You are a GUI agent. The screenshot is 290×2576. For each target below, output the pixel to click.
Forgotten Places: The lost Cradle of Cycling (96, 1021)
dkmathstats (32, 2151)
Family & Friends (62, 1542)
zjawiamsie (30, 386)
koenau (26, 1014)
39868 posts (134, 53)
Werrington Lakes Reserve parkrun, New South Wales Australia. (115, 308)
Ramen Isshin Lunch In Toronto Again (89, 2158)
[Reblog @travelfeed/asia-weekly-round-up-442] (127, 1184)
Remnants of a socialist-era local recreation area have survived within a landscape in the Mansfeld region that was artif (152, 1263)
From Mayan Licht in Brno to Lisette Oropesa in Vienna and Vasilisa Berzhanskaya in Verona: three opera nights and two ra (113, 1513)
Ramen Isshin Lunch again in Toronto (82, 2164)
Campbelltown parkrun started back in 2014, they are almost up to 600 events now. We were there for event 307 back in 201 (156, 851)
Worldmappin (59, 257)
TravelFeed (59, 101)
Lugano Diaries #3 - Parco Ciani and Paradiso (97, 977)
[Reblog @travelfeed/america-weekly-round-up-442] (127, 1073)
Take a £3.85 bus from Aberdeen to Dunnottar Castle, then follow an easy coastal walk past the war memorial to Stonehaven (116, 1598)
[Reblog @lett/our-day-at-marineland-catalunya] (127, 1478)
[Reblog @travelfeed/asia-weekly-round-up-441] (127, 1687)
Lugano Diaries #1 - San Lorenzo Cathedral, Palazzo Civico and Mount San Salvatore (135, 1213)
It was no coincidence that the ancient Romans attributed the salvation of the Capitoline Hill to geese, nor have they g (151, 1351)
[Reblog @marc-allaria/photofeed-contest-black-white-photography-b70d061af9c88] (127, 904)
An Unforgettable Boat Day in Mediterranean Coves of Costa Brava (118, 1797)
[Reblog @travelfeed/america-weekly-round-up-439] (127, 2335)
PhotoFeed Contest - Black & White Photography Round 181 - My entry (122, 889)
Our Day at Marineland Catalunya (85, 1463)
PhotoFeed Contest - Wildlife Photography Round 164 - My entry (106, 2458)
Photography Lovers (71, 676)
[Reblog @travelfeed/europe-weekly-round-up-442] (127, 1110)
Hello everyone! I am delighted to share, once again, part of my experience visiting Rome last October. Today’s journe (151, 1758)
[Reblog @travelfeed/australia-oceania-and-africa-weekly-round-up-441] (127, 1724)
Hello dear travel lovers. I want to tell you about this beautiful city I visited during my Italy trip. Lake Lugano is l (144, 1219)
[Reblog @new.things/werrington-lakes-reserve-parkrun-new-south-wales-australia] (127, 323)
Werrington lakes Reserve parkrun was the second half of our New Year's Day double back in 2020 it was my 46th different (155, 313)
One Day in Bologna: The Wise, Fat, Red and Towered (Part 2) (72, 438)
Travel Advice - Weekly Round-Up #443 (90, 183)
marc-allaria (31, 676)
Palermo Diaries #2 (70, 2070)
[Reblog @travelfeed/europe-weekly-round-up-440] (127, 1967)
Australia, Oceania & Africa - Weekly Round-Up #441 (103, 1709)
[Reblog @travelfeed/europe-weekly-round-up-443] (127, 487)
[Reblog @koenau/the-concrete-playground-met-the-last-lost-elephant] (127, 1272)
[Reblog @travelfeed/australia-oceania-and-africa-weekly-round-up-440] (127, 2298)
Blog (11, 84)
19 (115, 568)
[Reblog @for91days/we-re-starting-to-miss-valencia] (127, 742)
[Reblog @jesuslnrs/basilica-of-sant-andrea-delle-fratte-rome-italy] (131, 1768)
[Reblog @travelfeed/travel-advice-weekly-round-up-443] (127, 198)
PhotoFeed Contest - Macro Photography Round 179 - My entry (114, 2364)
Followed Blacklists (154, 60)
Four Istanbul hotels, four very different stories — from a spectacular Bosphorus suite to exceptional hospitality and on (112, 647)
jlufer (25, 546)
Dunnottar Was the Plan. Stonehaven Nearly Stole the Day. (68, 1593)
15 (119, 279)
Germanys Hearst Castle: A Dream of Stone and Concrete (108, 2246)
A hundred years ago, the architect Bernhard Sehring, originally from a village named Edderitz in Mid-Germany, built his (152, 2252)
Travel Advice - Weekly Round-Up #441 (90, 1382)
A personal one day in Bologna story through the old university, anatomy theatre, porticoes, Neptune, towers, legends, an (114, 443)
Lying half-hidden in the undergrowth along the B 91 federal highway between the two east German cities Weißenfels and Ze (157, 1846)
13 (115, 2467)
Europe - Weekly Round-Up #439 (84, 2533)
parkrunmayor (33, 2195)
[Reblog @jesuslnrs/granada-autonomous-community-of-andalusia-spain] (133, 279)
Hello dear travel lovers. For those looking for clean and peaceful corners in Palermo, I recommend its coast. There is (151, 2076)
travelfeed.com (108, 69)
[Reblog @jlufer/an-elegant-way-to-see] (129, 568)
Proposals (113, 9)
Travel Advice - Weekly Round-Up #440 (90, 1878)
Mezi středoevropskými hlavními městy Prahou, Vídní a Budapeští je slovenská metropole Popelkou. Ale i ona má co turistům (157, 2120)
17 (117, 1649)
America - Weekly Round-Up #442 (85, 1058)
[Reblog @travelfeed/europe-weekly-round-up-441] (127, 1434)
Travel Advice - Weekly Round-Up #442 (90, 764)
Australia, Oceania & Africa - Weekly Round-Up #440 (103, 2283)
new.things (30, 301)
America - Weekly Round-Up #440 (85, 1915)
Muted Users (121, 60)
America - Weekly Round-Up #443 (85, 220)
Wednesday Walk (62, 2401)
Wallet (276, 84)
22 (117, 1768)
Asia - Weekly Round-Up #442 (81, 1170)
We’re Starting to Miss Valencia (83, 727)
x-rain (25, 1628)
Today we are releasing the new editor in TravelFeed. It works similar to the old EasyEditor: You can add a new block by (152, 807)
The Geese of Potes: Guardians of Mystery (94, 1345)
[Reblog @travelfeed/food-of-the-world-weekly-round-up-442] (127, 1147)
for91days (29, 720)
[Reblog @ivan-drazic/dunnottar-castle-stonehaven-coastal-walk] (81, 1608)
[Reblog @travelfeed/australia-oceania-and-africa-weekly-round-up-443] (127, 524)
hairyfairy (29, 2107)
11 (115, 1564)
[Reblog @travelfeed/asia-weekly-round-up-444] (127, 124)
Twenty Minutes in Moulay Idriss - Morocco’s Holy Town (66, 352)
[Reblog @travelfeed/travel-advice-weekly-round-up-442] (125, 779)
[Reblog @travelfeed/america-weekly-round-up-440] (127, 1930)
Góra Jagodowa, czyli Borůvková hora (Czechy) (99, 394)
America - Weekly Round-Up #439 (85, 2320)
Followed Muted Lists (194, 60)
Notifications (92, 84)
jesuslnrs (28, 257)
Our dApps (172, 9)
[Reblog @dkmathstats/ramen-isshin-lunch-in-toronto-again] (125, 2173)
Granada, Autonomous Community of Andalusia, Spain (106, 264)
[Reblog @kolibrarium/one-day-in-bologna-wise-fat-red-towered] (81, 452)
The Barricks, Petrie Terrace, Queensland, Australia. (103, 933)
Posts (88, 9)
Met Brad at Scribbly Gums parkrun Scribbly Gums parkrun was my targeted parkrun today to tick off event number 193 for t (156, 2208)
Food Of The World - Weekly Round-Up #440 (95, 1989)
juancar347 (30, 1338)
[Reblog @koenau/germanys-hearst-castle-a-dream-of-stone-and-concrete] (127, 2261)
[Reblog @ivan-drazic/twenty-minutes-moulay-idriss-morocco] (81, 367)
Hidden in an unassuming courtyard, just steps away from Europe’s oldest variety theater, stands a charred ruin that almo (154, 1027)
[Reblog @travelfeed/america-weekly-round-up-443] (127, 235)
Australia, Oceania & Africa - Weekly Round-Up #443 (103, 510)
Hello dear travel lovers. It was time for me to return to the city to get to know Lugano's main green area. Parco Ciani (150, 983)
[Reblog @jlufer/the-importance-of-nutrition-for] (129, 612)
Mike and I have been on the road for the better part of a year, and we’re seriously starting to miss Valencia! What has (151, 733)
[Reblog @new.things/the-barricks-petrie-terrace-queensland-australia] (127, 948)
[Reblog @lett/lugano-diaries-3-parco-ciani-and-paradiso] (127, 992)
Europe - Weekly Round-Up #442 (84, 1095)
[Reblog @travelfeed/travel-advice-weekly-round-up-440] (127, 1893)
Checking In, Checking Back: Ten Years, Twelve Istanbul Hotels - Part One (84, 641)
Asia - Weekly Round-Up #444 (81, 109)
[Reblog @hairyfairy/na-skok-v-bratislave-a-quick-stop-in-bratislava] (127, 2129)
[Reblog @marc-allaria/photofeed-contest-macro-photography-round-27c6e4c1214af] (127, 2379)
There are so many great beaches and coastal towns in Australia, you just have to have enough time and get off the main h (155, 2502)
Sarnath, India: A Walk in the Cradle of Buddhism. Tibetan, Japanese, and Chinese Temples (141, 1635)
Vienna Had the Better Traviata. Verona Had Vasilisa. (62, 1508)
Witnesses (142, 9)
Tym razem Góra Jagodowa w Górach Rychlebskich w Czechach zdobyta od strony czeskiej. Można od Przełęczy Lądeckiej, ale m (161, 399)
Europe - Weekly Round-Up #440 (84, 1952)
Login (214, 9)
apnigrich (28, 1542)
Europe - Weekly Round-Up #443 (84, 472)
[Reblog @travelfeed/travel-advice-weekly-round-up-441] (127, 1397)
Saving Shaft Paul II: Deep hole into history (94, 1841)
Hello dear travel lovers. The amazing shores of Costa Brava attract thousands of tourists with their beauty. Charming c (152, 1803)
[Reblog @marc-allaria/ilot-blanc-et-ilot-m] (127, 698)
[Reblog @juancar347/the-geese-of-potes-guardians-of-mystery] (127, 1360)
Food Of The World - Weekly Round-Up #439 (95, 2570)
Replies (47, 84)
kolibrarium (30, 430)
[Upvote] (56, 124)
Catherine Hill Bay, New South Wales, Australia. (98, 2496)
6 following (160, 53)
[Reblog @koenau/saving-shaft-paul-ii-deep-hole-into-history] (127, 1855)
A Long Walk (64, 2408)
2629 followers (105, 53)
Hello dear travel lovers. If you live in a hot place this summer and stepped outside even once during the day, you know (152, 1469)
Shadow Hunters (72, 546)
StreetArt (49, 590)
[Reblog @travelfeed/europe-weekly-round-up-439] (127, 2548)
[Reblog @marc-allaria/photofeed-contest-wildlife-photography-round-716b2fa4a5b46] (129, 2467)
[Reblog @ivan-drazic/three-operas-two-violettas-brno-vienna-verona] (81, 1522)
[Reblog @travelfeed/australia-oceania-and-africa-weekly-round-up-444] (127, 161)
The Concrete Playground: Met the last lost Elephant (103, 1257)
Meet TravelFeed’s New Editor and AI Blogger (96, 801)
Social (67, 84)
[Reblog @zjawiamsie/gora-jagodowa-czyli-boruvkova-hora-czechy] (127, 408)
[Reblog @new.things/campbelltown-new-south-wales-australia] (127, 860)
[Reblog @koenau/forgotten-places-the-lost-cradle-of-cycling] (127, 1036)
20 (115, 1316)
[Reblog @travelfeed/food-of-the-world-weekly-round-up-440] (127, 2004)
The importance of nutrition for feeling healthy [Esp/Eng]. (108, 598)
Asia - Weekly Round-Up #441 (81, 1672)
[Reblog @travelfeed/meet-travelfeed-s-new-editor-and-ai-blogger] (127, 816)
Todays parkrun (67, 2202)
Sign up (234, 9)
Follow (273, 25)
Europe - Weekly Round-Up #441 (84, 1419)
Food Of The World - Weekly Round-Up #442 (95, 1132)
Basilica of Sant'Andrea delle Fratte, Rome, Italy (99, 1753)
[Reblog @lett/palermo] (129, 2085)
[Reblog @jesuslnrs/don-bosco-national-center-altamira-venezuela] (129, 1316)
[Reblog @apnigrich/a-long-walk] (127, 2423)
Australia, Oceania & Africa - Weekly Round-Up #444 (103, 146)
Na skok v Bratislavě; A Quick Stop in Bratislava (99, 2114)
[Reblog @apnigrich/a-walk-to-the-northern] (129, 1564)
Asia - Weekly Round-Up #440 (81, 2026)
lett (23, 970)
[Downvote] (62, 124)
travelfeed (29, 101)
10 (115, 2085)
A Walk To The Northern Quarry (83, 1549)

__Task requirements__: Among the records above, extract exactly the lines from the line with "Travel Advice - Weekly Round-Up #441" to the line with "Hello dear travel lovers. For", both lines included, and leave out the rest.

__Result of the exercise__:
Travel Advice - Weekly Round-Up #441 (90, 1382)
A personal one day in Bologna story through the old university, anatomy theatre, porticoes, Neptune, towers, legends, an (114, 443)
Lying half-hidden in the undergrowth along the B 91 federal highway between the two east German cities Weißenfels and Ze (157, 1846)
13 (115, 2467)
Europe - Weekly Round-Up #439 (84, 2533)
parkrunmayor (33, 2195)
[Reblog @jesuslnrs/granada-autonomous-community-of-andalusia-spain] (133, 279)
Hello dear travel lovers. For those looking for clean and peaceful corners in Palermo, I recommend its coast. There is (151, 2076)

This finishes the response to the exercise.